Roger and Pamela married in 1965, when they were both in their early twenties. Roger was the eldest of the three sons of John Moore, who was himself the second generation of the Moore family to own and farm Manor Farm in Stapleford, near Salisbury in Wiltshire. Roger's two brothers were Geoffrey (who plays an important role in the history of the present case) and Richard. Pamela, however, did not come from a farming background. She was born in London and moved to Salisbury at the age of 18 in 1960 to study at a teacher training college. She soon met Roger, and they started dating. Their relationship flourished, and they married, as I have said, in 1965, by when Pamela had qualified and was teaching music and history at Wilton Secondary Modern School.
In 1966, John Moore gave the farm to Roger and Geoffrey, who began to farm it together in partnership. John also gave some other land to Richard, who was not interested in pursuing a farming career. In 1981, Roger and Geoffrey bought this land back from Richard.
Roger and Pamela have two children, a daughter Julie, who was born in 1965, and a son Stephen, born in 1967. Julie is married to Andrew Lane, and they have two children, Victoria and Sam. Stephen is married to Jackie, and they have two daughters. Stephen is the original defendant and Part 20 claimant. It is Stephen's claim in relation to his father's half share of Manor Farm and the partnership business, raised for the first time in a defence and counterclaim to partnership proceedings instituted by Roger, which lies at the heart of the present dispute.

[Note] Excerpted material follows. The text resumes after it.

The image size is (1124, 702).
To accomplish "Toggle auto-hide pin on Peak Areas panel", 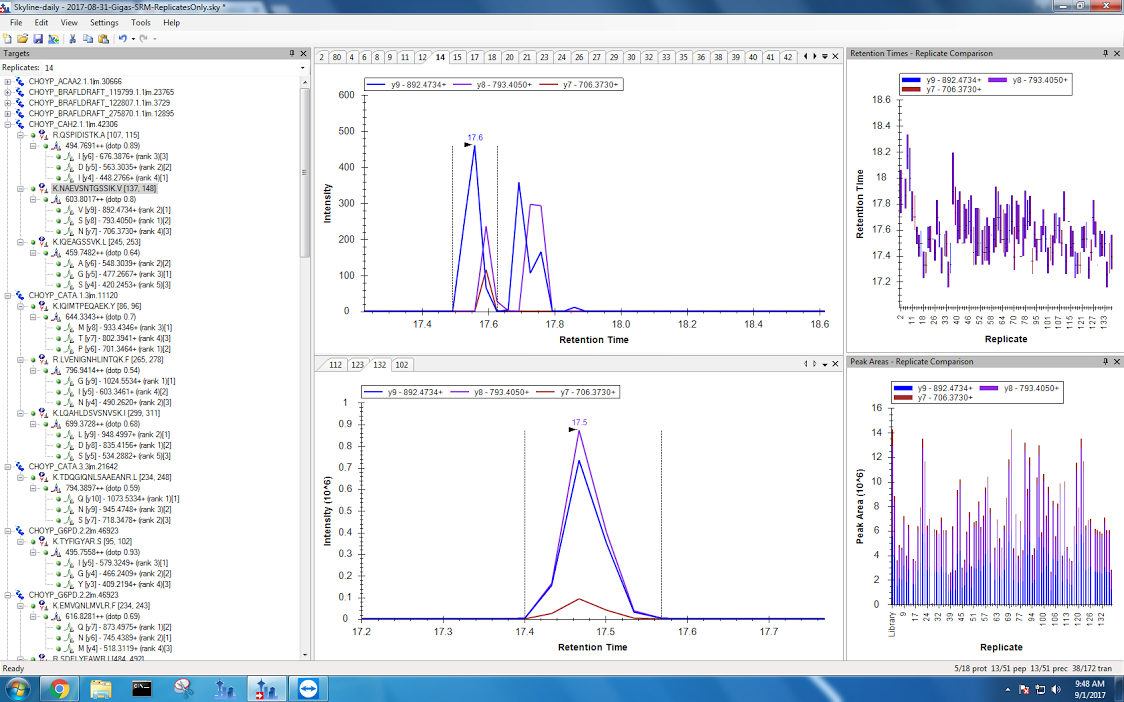I will tap(1105, 362).
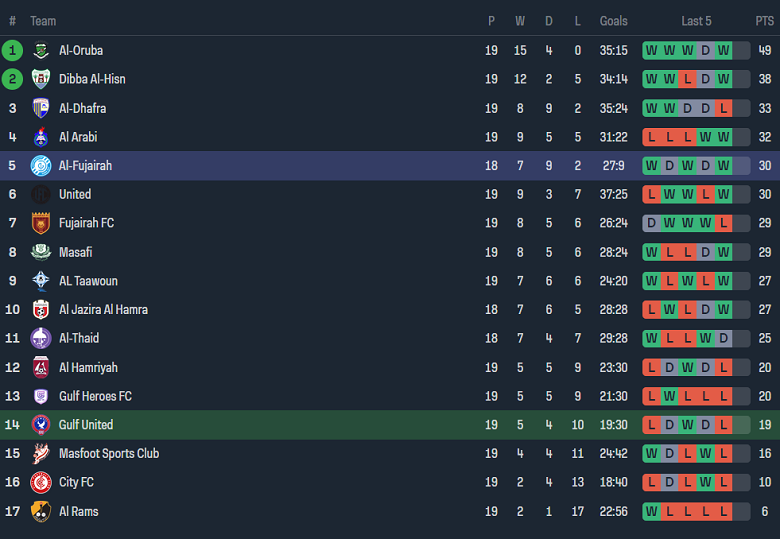
Task: Click the Last 5 column header
Action: pyautogui.click(x=696, y=21)
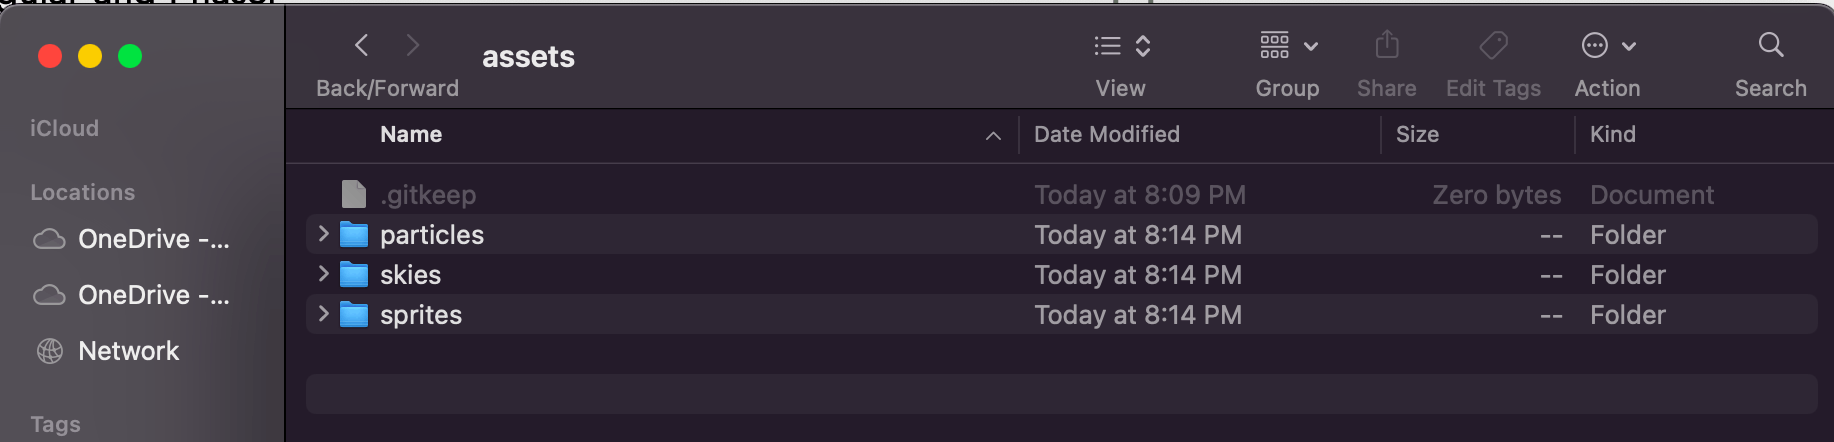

Manor Farm extends to some 650 acres of mainly arable land (although it has in the past supported a dairy herd). As the judge recorded, there are several houses on the farm. Manor Farmhouse itself is a substantial property, where Roger and Pamela have lived since their marriage, and where Stephen and Julie grew up. The Little House is a bungalow occupied by Stephen, Jackie and their children. Ashburton is a smaller thatched house adjoining Manor Farmhouse, ``on which'' in the judge's words ``substantial sums were expended in anticipation of it becoming Roger and Pamela's residence in due course.''
It is common ground that the farm was a thriving and profitable business during the period of over 40 years when Roger and Geoffrey were both partners, until Geoffrey's retirement in April 2008. Over the years, both before and after the death of John Moore in 1980, Roger and Geoffrey bought further parcels of land to expand the farming operations, including the land which they bought back from Richard in 1981. According to the judge:
``Both Geoffrey and Roger took modest drawings and most of the profit went back into the business. Roger, who took the lead in most farming issues, was by all accounts an excellent farmer and Geoffrey was a great support to him.''
Stephen has worked on the farm since his childhood, initially at weekends, evenings and in school and then college holidays, and subsequently full time. He became a salaried partner in around 1998, by when he had been earning £200 per week for a 45 to 50-hour week (rising to 100 hours per week at harvest time). As a salaried partner, Stephen earned £590 per fortnight, from which he paid £190 per month as a pension contribution. The judge found those earnings to be ``more or less in line with the drawings taken by Roger and Geoffrey''. Then in 2003/4 Stephen became an equity partner, sharing in the profits with his father and uncle.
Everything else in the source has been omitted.